What is required>
Please reproduce each of the following records word for word, omitting the pictures.

━━ Source data

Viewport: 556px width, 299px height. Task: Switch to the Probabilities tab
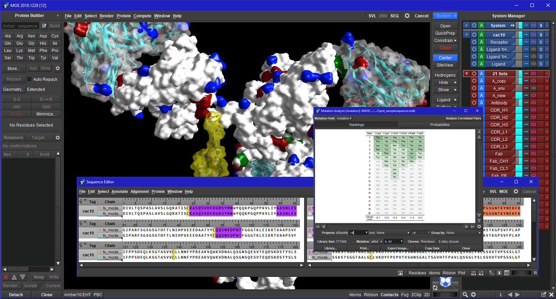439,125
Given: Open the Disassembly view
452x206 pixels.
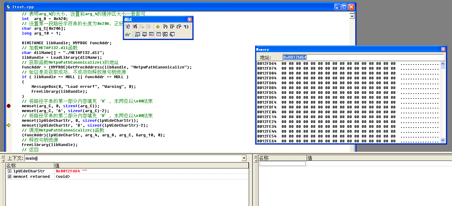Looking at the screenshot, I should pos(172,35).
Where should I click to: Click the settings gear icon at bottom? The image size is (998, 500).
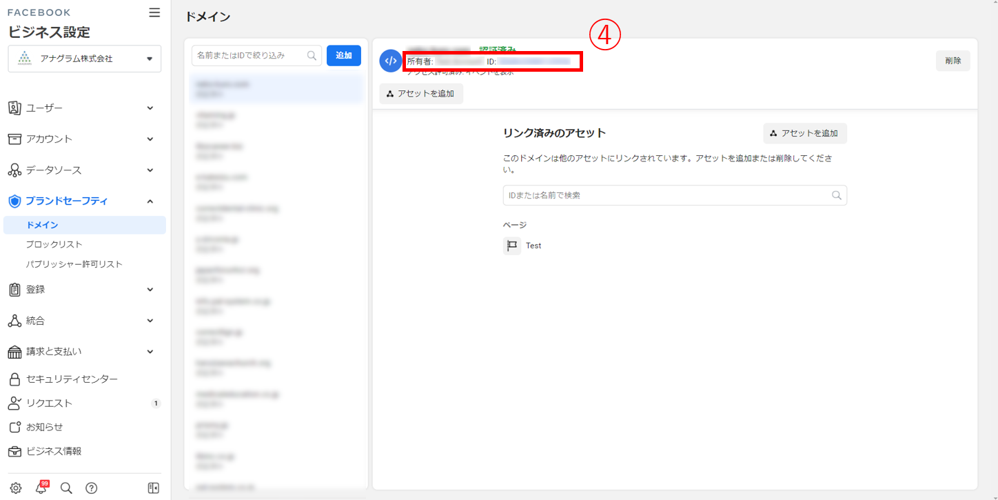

━━━━

Complete answer>
Viewport: 556px width, 299px height. Task: Switch to the Probabilities tab
439,125
Given: Open the Disassembly view
452x206 pixels.
Looking at the screenshot, I should pos(172,35).
Where should I click to: Click the settings gear icon at bottom? The image size is (998, 500).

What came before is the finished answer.